I Will Derive

"I Will Derive", a parody of "I Will Survive".



(via reddit.)

Now, the original song is clearly about female empowerment, and there is somebody who could be described as a "jerk" in the song. (Here are the lyrics, in case you've been living in a cave, or you're not from the US -- I'm not sure how well-known this song is in other countries.) I think this parody would be improved if it mentioned jerk, the third derivative of position.

Phillies radio silliness

There's a commercial which airs on Phillies radio broadcasts. Since I dislike Comcast, but am addicted to the Internet, I'm willing to pay them for high-speed Internet access but not for cable TV. This means I listen to Phillies games on the radio.

Anyway, there's a commercial for Citizens Bank (who own the naming rights to Citizens Bank Park, where the Phillies play) that regularly airs during these broadcasts. It goes something like this (I'm paraphrasing, but the "math" is correct):

Did you ever notice how important the number seven is to the Phillies? They've won seven National League East division titles. There are seven letters in Ashburn, Schmidt, and Carlton. Thirty-two Hall of Famers played for the Phillies. Divide by the number of runs scored in a grand slam and, yes, you get eight. Subtract the number on Whitey's back and what do you get. Seven!
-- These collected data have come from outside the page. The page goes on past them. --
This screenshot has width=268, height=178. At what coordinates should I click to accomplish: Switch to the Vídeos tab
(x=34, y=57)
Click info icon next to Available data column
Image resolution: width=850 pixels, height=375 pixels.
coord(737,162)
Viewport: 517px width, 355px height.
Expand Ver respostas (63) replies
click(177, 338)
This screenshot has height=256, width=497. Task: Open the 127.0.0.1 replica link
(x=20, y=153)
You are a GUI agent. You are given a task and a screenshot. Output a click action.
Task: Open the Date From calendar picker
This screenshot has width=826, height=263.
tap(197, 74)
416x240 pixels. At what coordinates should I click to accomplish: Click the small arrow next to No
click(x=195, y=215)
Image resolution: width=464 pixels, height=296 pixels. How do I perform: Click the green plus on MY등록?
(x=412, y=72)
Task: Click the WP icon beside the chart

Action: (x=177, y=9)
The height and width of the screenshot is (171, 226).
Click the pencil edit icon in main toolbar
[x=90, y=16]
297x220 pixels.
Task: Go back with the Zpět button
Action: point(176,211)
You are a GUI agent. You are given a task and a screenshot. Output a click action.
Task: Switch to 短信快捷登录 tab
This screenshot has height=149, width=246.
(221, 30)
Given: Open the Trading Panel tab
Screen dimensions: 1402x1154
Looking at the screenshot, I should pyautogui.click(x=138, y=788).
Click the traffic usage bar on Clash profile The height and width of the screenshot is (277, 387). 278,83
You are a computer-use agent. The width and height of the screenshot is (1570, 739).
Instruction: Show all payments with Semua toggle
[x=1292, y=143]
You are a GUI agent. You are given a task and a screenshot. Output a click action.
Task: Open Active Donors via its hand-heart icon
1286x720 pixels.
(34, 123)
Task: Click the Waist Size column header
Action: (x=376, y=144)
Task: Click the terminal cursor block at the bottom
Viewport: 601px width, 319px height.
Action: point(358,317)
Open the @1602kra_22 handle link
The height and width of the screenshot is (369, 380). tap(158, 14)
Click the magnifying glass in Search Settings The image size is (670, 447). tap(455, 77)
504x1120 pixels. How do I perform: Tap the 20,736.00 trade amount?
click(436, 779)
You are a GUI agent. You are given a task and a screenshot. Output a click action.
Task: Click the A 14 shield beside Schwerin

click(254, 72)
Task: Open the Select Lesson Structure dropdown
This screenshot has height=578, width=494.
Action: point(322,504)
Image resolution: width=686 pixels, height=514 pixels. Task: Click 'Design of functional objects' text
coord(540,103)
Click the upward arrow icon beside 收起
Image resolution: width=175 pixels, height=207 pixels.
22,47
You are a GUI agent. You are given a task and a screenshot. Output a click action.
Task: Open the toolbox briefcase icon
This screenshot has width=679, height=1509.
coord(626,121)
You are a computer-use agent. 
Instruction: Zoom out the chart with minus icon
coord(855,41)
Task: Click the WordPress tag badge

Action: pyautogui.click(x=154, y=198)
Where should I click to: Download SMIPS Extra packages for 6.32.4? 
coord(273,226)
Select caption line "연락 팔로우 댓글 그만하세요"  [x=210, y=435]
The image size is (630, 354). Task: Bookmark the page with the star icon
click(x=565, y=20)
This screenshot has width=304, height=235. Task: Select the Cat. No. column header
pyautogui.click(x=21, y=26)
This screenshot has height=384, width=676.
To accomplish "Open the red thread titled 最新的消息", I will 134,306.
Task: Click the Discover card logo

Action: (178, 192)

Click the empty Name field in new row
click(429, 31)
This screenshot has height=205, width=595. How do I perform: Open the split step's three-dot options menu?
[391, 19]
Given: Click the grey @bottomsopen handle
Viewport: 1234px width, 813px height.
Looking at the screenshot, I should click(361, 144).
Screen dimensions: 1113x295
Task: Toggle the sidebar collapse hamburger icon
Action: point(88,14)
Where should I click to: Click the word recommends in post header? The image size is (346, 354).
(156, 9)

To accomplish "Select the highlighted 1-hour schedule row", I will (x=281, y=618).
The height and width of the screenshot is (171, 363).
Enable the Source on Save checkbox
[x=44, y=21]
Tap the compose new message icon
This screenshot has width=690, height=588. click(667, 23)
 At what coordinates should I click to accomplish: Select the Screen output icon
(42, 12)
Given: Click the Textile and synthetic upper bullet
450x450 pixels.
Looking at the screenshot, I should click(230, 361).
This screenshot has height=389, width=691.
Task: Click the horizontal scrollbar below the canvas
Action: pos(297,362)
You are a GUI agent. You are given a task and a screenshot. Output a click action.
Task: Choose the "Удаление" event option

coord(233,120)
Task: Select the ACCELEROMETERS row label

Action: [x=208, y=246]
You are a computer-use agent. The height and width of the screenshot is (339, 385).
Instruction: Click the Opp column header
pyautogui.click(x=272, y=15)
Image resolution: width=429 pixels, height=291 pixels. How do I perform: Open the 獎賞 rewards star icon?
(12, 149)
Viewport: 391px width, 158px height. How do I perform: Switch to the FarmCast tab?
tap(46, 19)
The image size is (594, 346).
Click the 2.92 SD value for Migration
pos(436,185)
The voice then proceeds to tell us how Citizens Bank is open seven days a week. Which I suppose would be nice to know if I didn't do basically all my banking at ATMs anyway.

But I think the commercial is intended to make fun of people who jump through hoops like this to make the numbers work out. And seven is a small number and therefore easy to manufacture by the manipulation of other small numbers, or so I noted on July 7, 2007.

Large Rubik's cubes and asymptotic thoughts

A video of the solution of a Rubik's cube of side 100, from YouTube.

I don't know the details of the algorithm, but it has the interesting property that at first it looks like nothing's happening, and then larger and larger blocks of each color seem to form -- I'm not sure if this is because of the low resolution or if this really is some sort of "phase transition" in the algorithm. This is the sort of thing one just doesn't see in the normal-sized cube.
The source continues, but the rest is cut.